#### WHAT IS REQUIRED
Can you rewrite every row below, changing "Image resolution" to "Screen resolution" and keeping everything else the same?

### RECORDS PROVIDED ###

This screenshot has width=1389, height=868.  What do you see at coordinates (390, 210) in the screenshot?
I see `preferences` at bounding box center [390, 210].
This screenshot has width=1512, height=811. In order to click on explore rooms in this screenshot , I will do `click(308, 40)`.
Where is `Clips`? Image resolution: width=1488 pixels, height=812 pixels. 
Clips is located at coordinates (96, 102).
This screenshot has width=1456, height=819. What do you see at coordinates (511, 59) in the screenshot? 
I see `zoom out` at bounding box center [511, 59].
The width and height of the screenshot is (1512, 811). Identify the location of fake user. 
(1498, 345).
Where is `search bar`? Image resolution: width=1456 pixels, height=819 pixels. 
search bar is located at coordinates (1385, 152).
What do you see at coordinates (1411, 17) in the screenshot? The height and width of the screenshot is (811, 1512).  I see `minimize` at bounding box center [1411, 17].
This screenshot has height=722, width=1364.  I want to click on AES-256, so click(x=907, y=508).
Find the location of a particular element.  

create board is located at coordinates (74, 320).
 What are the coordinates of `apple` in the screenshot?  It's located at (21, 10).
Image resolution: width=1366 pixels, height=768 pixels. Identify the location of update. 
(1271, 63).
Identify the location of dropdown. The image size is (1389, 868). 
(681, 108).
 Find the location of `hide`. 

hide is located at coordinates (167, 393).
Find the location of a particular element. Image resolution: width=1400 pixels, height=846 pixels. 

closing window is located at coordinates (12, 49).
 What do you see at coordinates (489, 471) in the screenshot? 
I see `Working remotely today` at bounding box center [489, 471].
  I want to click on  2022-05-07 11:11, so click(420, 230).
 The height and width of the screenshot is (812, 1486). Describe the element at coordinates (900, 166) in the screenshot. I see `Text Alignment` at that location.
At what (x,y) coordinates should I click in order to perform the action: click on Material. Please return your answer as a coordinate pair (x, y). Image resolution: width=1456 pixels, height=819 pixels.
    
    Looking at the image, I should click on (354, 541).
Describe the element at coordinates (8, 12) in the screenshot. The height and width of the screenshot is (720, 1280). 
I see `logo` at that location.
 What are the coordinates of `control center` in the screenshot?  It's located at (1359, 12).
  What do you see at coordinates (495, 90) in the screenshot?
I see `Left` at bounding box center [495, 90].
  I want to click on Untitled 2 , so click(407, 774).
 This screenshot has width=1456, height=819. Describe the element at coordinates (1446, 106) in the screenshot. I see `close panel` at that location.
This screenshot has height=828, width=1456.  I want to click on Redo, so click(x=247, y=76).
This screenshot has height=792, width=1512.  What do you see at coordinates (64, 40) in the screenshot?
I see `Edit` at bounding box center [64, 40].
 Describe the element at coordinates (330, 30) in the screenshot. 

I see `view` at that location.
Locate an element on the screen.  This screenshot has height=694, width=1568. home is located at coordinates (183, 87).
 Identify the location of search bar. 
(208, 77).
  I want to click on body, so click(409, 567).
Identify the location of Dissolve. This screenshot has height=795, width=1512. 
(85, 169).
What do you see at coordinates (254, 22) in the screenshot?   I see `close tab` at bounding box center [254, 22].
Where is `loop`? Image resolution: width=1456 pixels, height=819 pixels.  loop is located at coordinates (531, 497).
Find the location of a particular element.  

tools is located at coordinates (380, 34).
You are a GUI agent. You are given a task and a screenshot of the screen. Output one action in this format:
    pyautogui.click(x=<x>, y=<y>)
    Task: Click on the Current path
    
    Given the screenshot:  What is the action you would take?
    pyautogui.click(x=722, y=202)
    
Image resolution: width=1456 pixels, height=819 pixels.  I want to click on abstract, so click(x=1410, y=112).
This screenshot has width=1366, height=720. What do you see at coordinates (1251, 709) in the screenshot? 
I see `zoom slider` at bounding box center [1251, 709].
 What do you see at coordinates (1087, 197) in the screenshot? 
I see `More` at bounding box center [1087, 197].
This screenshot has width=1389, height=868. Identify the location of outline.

###

#### PROBLEM SOLUTION
This screenshot has width=1389, height=868.  What do you see at coordinates (390, 210) in the screenshot?
I see `preferences` at bounding box center [390, 210].
This screenshot has width=1512, height=811. In order to click on explore rooms in this screenshot , I will do `click(308, 40)`.
Where is `Clips`? Screen resolution: width=1488 pixels, height=812 pixels. 
Clips is located at coordinates (96, 102).
This screenshot has width=1456, height=819. What do you see at coordinates (511, 59) in the screenshot? 
I see `zoom out` at bounding box center [511, 59].
The width and height of the screenshot is (1512, 811). Identify the location of fake user. 
(1498, 345).
Where is `search bar`? Screen resolution: width=1456 pixels, height=819 pixels. 
search bar is located at coordinates (1385, 152).
What do you see at coordinates (1411, 17) in the screenshot? The height and width of the screenshot is (811, 1512).  I see `minimize` at bounding box center [1411, 17].
This screenshot has height=722, width=1364.  I want to click on AES-256, so click(x=907, y=508).
Find the location of a particular element.  

create board is located at coordinates (74, 320).
 What are the coordinates of `apple` in the screenshot?  It's located at (21, 10).
Screen resolution: width=1366 pixels, height=768 pixels. Identify the location of update. 
(1271, 63).
Identify the location of dropdown. The image size is (1389, 868). 
(681, 108).
 Find the location of `hide`. 

hide is located at coordinates (167, 393).
Find the location of a particular element. Screen resolution: width=1400 pixels, height=846 pixels. 

closing window is located at coordinates (12, 49).
 What do you see at coordinates (489, 471) in the screenshot? 
I see `Working remotely today` at bounding box center [489, 471].
  I want to click on  2022-05-07 11:11, so click(420, 230).
 The height and width of the screenshot is (812, 1486). Describe the element at coordinates (900, 166) in the screenshot. I see `Text Alignment` at that location.
At what (x,y) coordinates should I click in order to perform the action: click on Material. Please return your answer as a coordinate pair (x, y). Screen resolution: width=1456 pixels, height=819 pixels.
    
    Looking at the image, I should click on (354, 541).
Describe the element at coordinates (8, 12) in the screenshot. The height and width of the screenshot is (720, 1280). 
I see `logo` at that location.
 What are the coordinates of `control center` in the screenshot?  It's located at (1359, 12).
  What do you see at coordinates (495, 90) in the screenshot?
I see `Left` at bounding box center [495, 90].
  I want to click on Untitled 2 , so click(407, 774).
 This screenshot has width=1456, height=819. Describe the element at coordinates (1446, 106) in the screenshot. I see `close panel` at that location.
This screenshot has height=828, width=1456.  I want to click on Redo, so click(x=247, y=76).
This screenshot has height=792, width=1512.  What do you see at coordinates (64, 40) in the screenshot?
I see `Edit` at bounding box center [64, 40].
 Describe the element at coordinates (330, 30) in the screenshot. 

I see `view` at that location.
Locate an element on the screen.  This screenshot has height=694, width=1568. home is located at coordinates (183, 87).
 Identify the location of search bar. 
(208, 77).
  I want to click on body, so click(409, 567).
Identify the location of Dissolve. This screenshot has height=795, width=1512. 
(85, 169).
What do you see at coordinates (254, 22) in the screenshot?   I see `close tab` at bounding box center [254, 22].
Where is `loop`? Screen resolution: width=1456 pixels, height=819 pixels.  loop is located at coordinates (531, 497).
Find the location of a particular element.  

tools is located at coordinates (380, 34).
You are a GUI agent. You are given a task and a screenshot of the screen. Output one action in this format:
    pyautogui.click(x=<x>, y=<y>)
    Task: Click on the Current path
    
    Given the screenshot:  What is the action you would take?
    pyautogui.click(x=722, y=202)
    
Screen resolution: width=1456 pixels, height=819 pixels.  I want to click on abstract, so click(x=1410, y=112).
This screenshot has width=1366, height=720. What do you see at coordinates (1251, 709) in the screenshot? 
I see `zoom slider` at bounding box center [1251, 709].
 What do you see at coordinates (1087, 197) in the screenshot? 
I see `More` at bounding box center [1087, 197].
This screenshot has width=1389, height=868. Identify the location of outline.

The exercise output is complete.